Meteorological history
- Formed: July 14, 2017
- Dissipated: July 17, 2017

Severe tropical storm
- 10-minute sustained (JMA)
- Highest winds: 95 km/h (60 mph)
- Lowest pressure: 985 hPa (mbar); 29.09 inHg

Tropical storm
- 1-minute sustained (SSHWS/JTWC)
- Highest winds: 95 km/h (60 mph)
- Lowest pressure: 985 hPa (mbar); 29.09 inHg

Overall effects
- Fatalities: 14 total
- Damage: $118 million (2017 USD)
- Areas affected: Vietnam, South China, Laos, Thailand, Myanmar
- IBTrACS
- Part of the 2017 Pacific typhoon season

= Tropical Storm Talas (2017) =

Pacific severe tropical storm in 2017

Severe Tropical Storm Talas (Note: The name Talas (Tagalog: talas, [ˈtaː.lɐs]) was contributed by the Philippines and means "sharpness, acuteness" in Tagalog.) was a tropical cyclone that affected Vietnam in mid-July 2017. The storm was first identified as a tropical disturbance over the South China Sea on July 13 and was upgraded to a tropical depression the following day. On July 15, the depression intensified into a named storm of the 2017 Pacific typhoon season. Before making landfall in Vietnam, Talas reached its peak intensity as a severe tropical storm on July 16. It weakened to an area of low pressure on July 17 as it moved inland. Throughout Vietnam, the storm resulted in 14 fatalities and damaged approximately 2,700 homes. Rough seas caused about 50 boats to sink. Nearly 50,000 ha of vegetable fields, around 800 ha of aquaculture, and 47,600 ha of rice and other subsidiary crops were affected. The storm caused an estimated US$8.8 million in damages in Hainan, China, increased rainfall in Myanmar and Thailand, and triggered landslides and flooding in parts of Central and Northern Laos.

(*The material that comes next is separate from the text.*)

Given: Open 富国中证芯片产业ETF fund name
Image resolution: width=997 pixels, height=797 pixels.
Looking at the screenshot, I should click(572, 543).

== Meteorological history ==

Talas originated from an area of convection, positioned between two north-south oriented ridges. On July 13, the Joint Typhoon Warning Center (JTWC) began monitoring a tropical disturbance located approximately 648 km southeast of Hanoi, Vietnam. The Japan Meteorological Agency (JMA) classified the system as a weak tropical depression at around 06:00 UTC on July 14, as it started to move slowly towards the northwest at a speed of 19 km/h. Six hours later, the JMA issued advisories stating that the system was producing 10-minute sustained winds of at least 55 km/h. The JMA then upgraded it to a tropical storm, assigning it the name Talas.

The JTWC issued a Tropical Cyclone Formation Alert at 02:30 UTC on July 15, after satellite imagery depicted deep convection wrapping into its developing low-level circulation center and a favorable environment for further development in Hainan, China. As convective banding improved, the JTWC downgraded the disturbance to a tropical depression by midday on July 15. The JTWC upgraded it to a tropical storm after recording Dvorak estimates of T2.5, indicating 1-minute sustained winds of 40 mph.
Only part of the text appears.